To request a change, students should complete a Change of Major/Concentration/Minor form, and submit it to the new program for approval.
If you believe a grade you received was assigned arbitrarily or against the criteria and requirements outlined in the course syllabus or assignment guidelines, you may appeal your course grade. When a student has evidence that a final grade has not been assigned in accordance with the stated criteria, the student shall discuss it first with the faculty member. The faculty member will explain how the final grade was determined. If the student continues to feel that the grade was incorrectly assigned, a written appeal may be submitted to the chair of the department in which the course was taught. Students appealing grades assume the burden of proof. The appeal shall state and support with all available evidence the reasons why the student believes the grade should be changed.
After the add/drop period and through the end of the first 10 weeks of classes, students can withdraw from classes using eServices. Failure to withdraw from classes by the end of the first 10 weeks of classes could result in the assignment of failing grades in all or some of the courses. The final withdrawal date for courses whose meeting dates do not conform to the semester calendar is the day when one-half of the courses have been completed.
If you wish to appeal for an exception to VCU academic regulations, this appeal must be made to the Academic Regulations Appeals Committee. Examples of such appeals include retroactive withdrawals from classes, waiver of the continuance policy following a suspension, and waiver of the last 25 percent residency requirement for courses taken at VCU.
The Academic Regulations Appeals Committee considers appeals for exceptions to undergraduate program academic regulations listed in the VCU Bulletin. The committee — composed of faculty and administrators from each school and the college, and representatives from the Office of Records and Registration, Division of Community Engagement and the Division of Student Affairs and Enrollment Services — is a standing committee of the Office of Academic Affairs.
Before assembling your petition, students in the College of Humanities and Sciences should review the ARAC Instructions . Students who are majoring in a program outside the College should contact the appropriate ARAC representative within that program. If you are a freshman or have an undeclared major, then please contact the ARAC representative for the University College by sending an email to UCARAC@vcu.edu.

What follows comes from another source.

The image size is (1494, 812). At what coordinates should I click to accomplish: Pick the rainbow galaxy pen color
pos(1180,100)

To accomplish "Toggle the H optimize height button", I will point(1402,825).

You must write a letter explaining your request and provide any documentation supporting your situation. See the ARAC Letter Writing Instructions for step-by-step instructions for writing an appeals letter to the committee. The ARAC Coversheet should be completed and attached to your letter, any supporting documentation and a copy of your unofficial transcript, which can be printed from VCU eServices.
If you are seeking a retroactive withdrawal or drop, you will also need to complete the ARAC Faculty Memorandum for each course being appealed. In some cases, an e-mail with the necessary information will suffice.
For more information or to contact the College’s ARAC representative, send an e-mail request to HSARAC@vcu.edu, or contact the Office of Student Services by calling (804) 827-8211 or visiting the office in Hibbs Hall, Room 211.
If you are a full-time student, with a minimum of 12 hours of graded courses, and earn a GPA of at least 3.5 for the semester, you are eligible for the Dean’s list. However, if you earn an I (incomplete) or PR (progress) grade for the semester, you will be ineligible for the honor.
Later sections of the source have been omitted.